YOUR INSTRUCTIONS — Please reproduce exactly, and only, the lines from the one with "Given: Publish the artifact" through the last line of the listing below, both ends included, leaving out the pictures.

RECORDS TO PROCESS —
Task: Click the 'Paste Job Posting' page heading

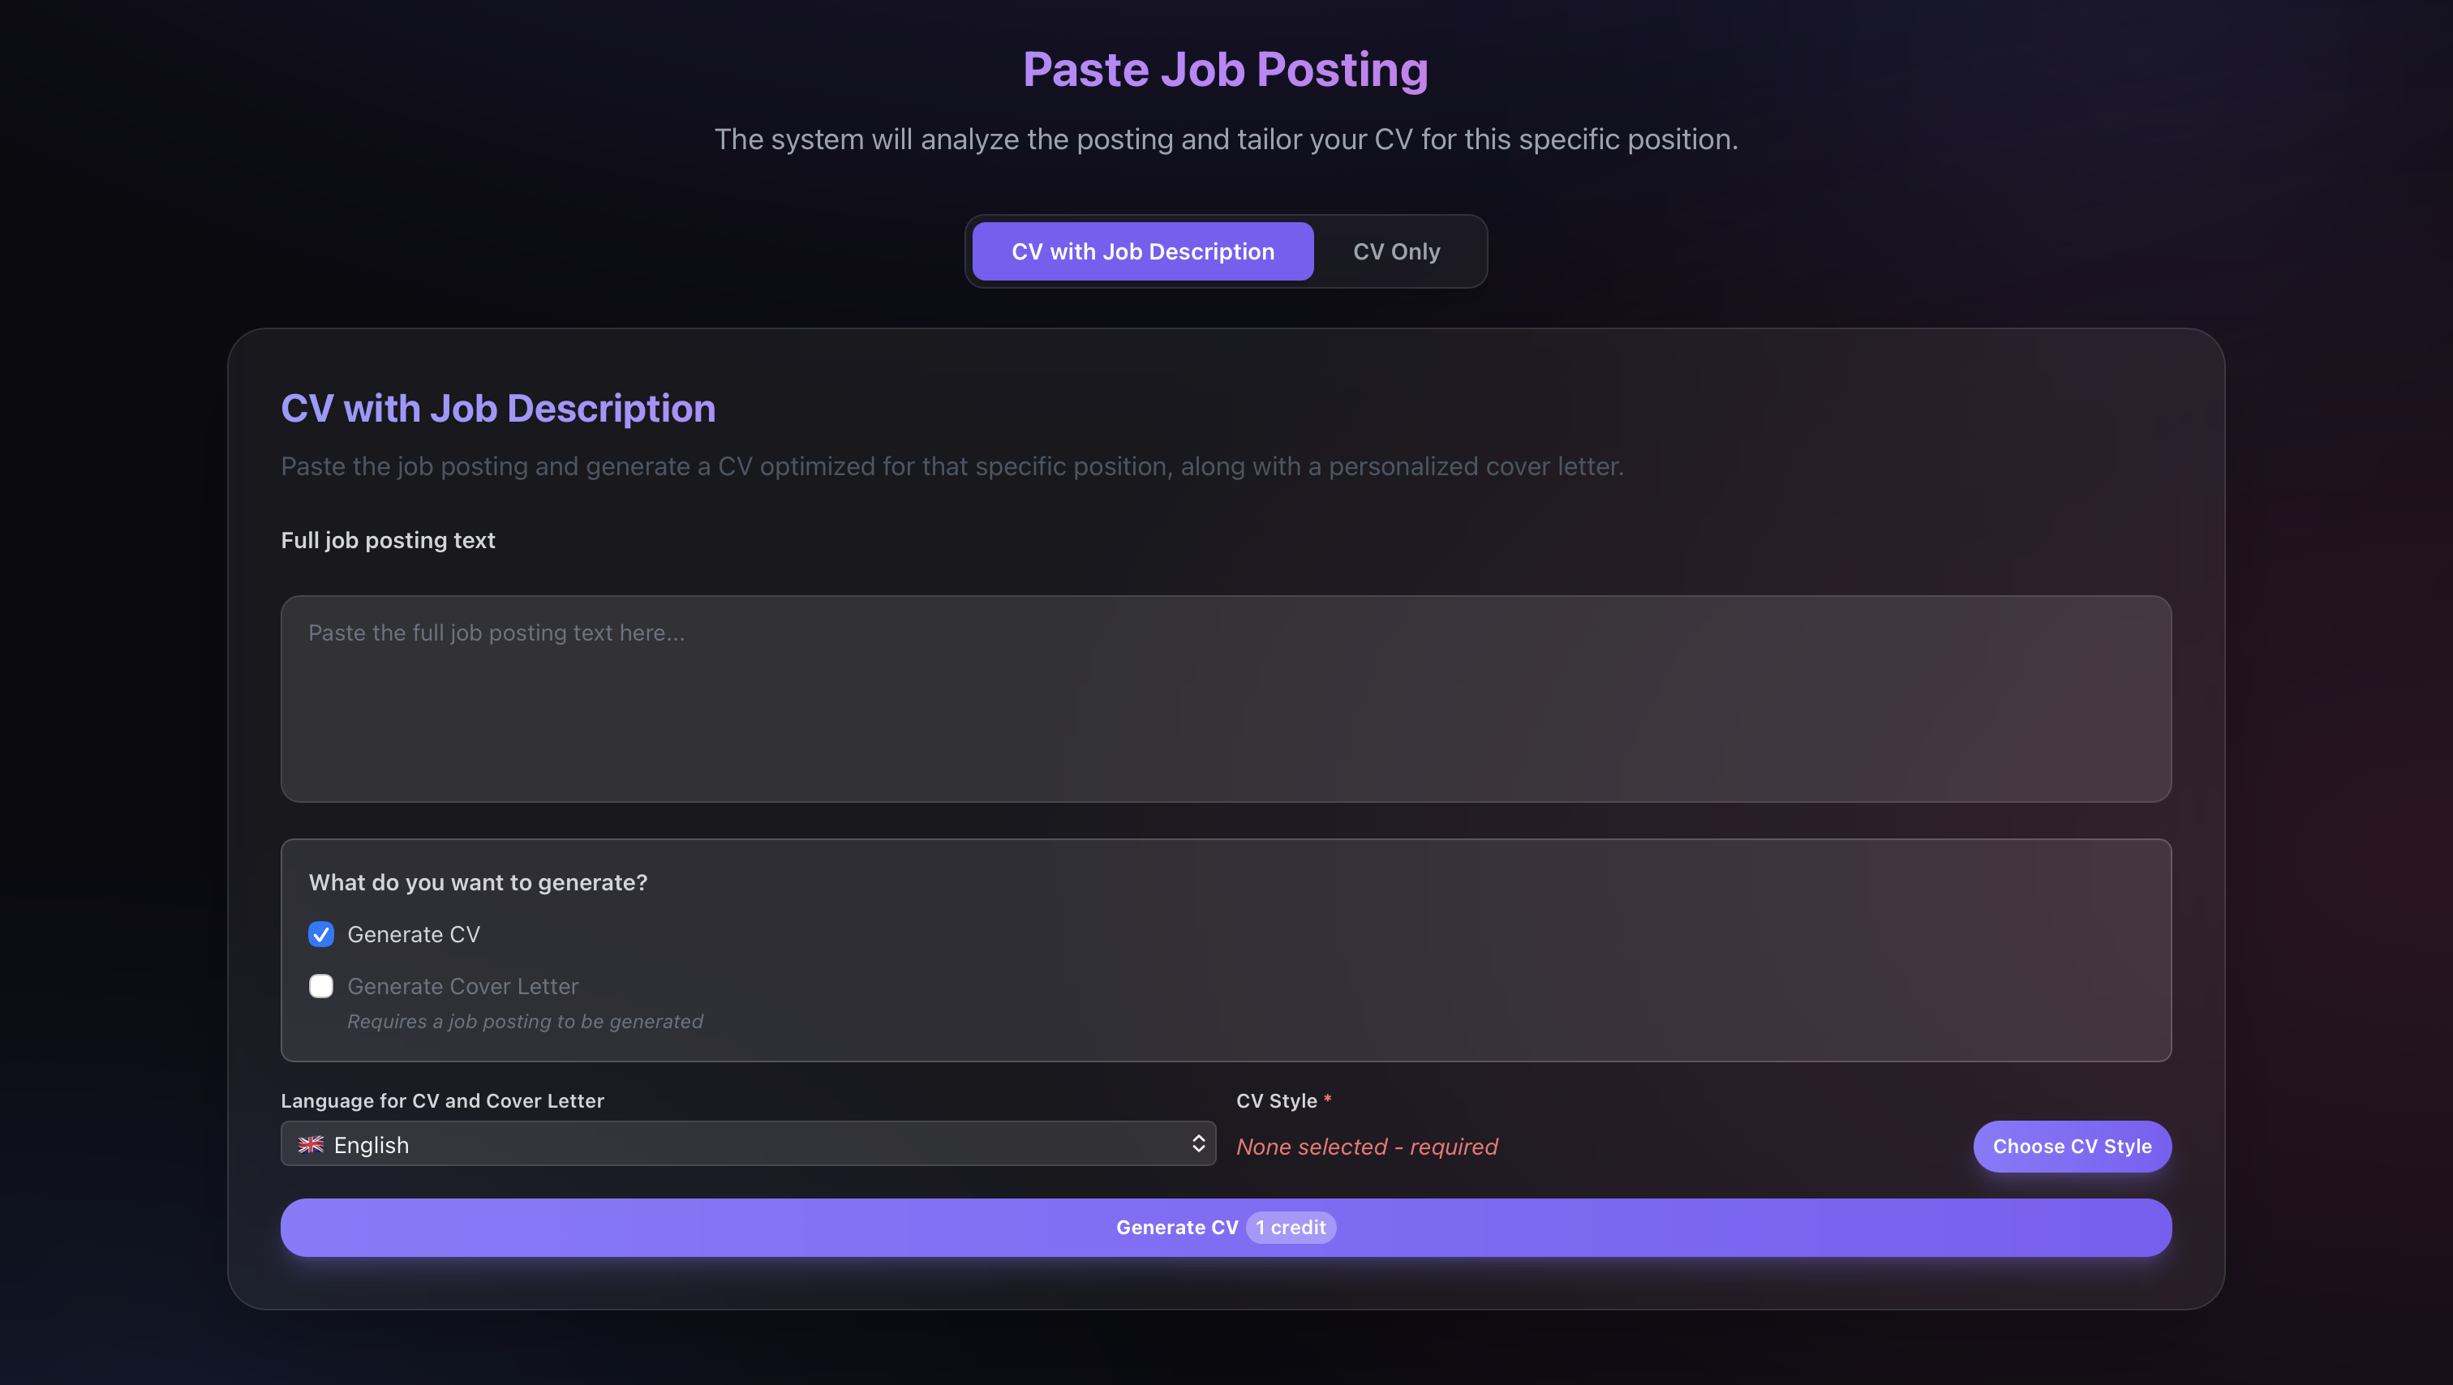Action: click(1225, 69)
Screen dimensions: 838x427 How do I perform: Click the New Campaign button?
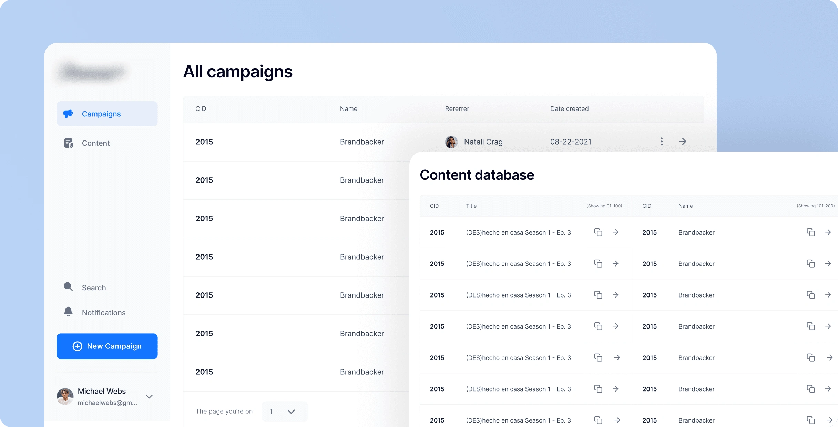[x=107, y=346]
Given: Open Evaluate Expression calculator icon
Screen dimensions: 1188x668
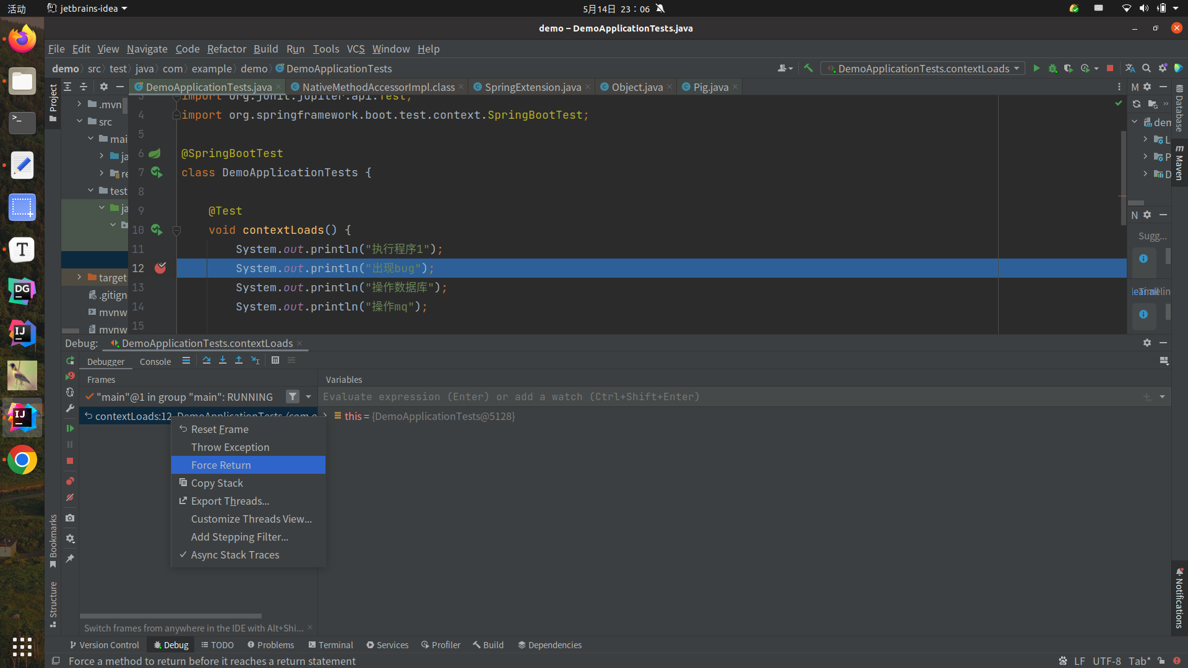Looking at the screenshot, I should (x=275, y=361).

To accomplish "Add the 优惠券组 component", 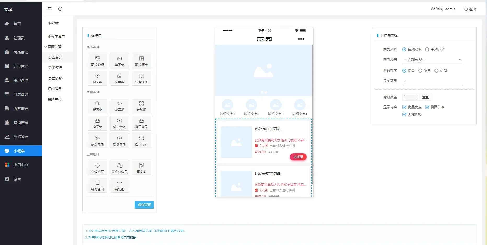I will 119,123.
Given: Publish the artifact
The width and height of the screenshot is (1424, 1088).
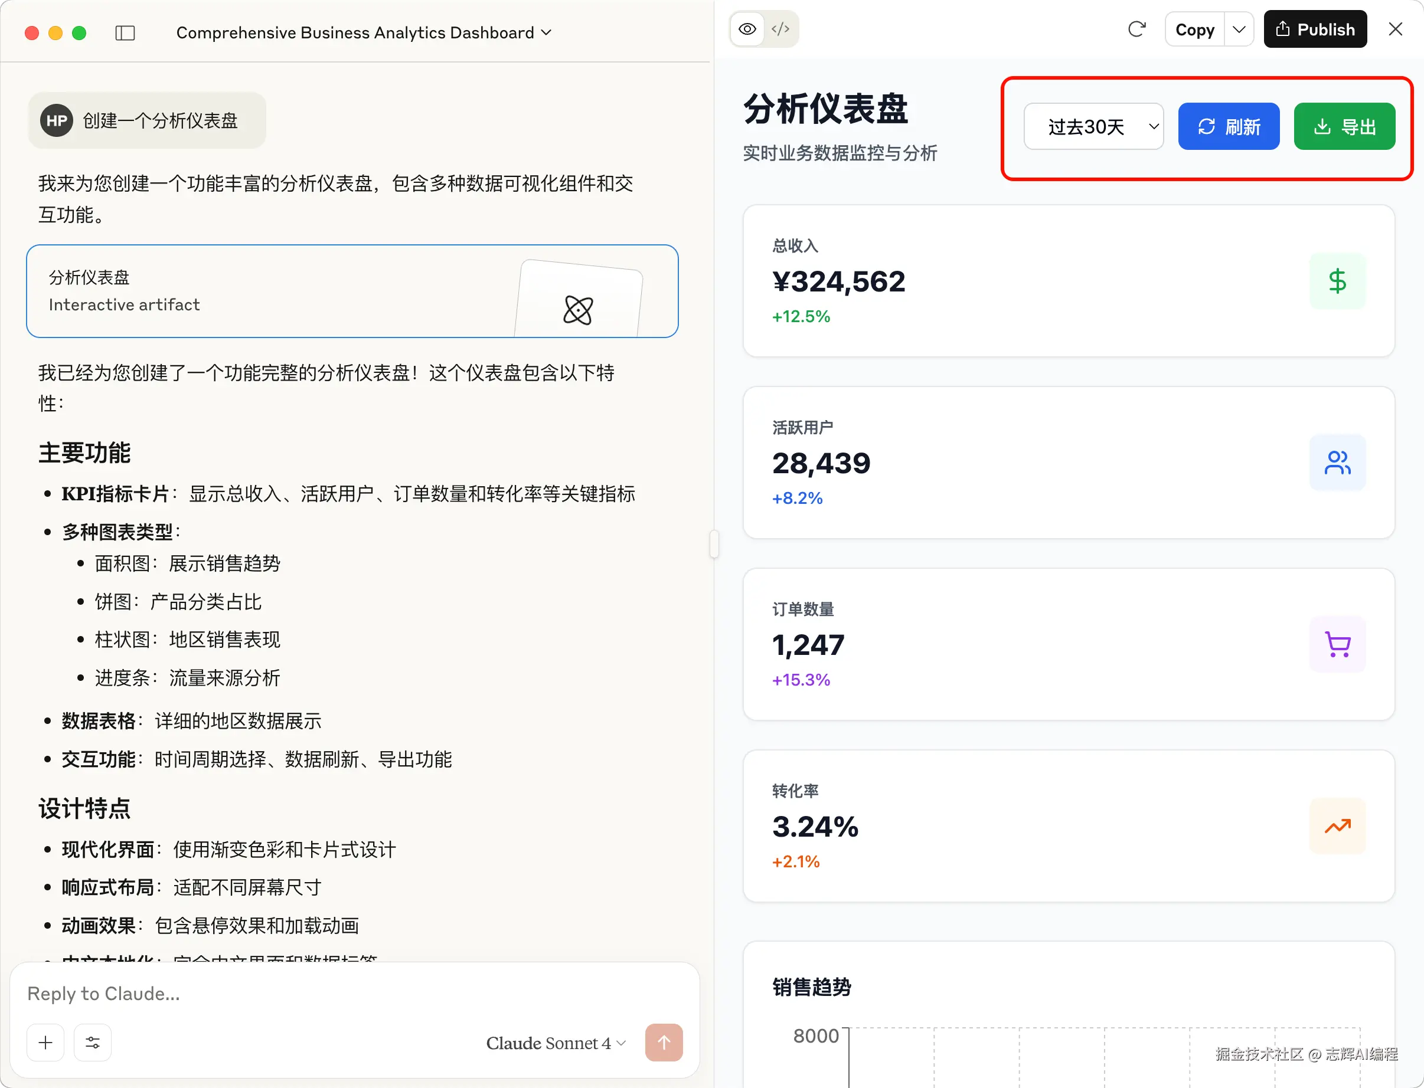Looking at the screenshot, I should pyautogui.click(x=1315, y=29).
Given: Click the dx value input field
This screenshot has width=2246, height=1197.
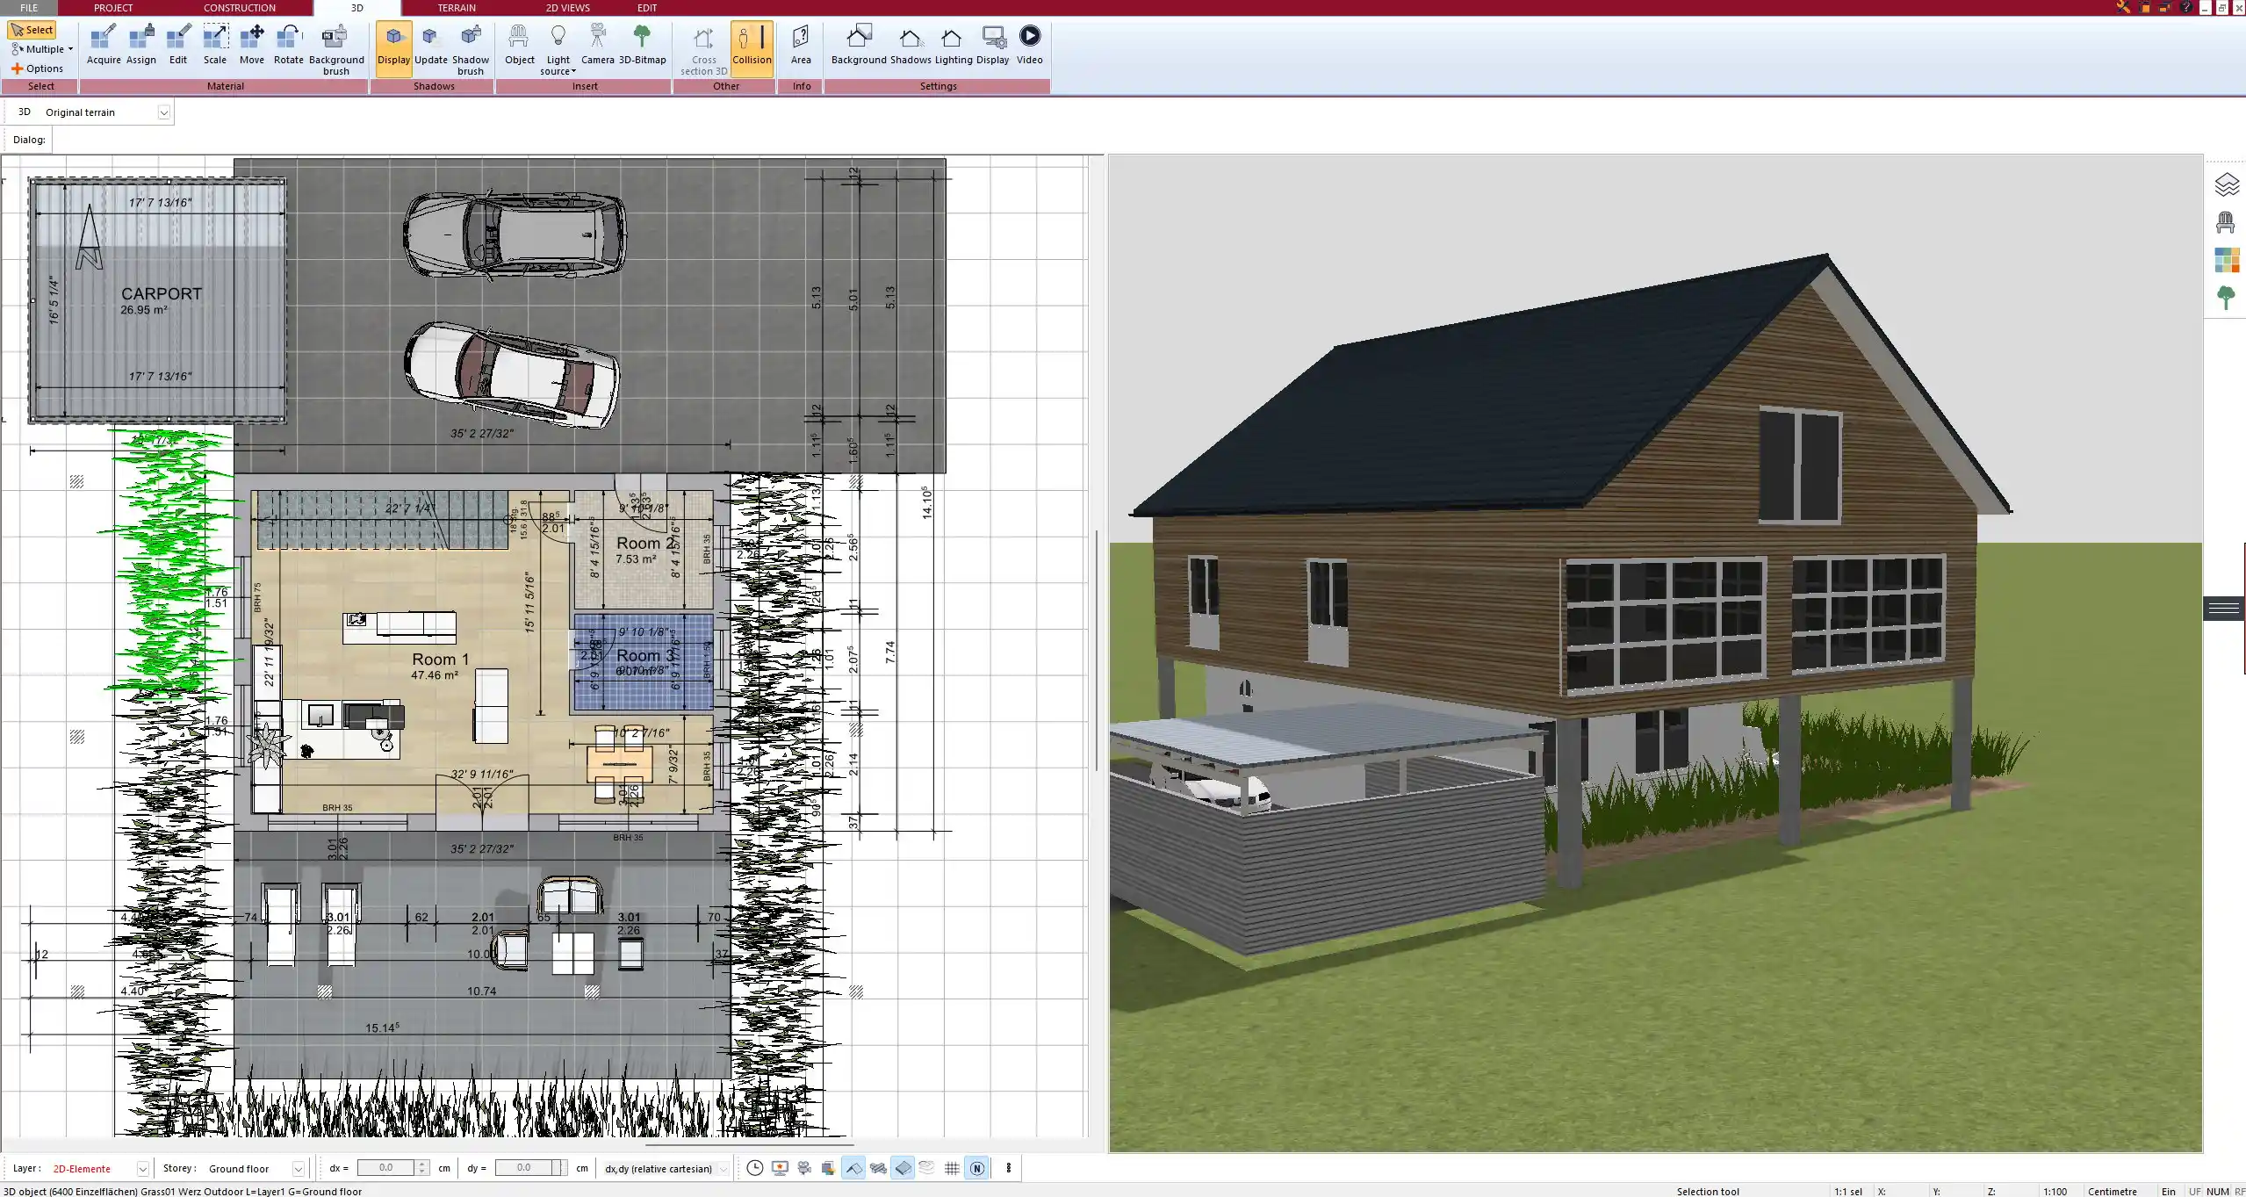Looking at the screenshot, I should coord(386,1168).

TASK RESPONSE —
Given: Publish the artifact
The width and height of the screenshot is (1424, 1088).
Looking at the screenshot, I should pyautogui.click(x=1315, y=29).
Given: Click the dx value input field
This screenshot has width=2246, height=1197.
Looking at the screenshot, I should coord(386,1168).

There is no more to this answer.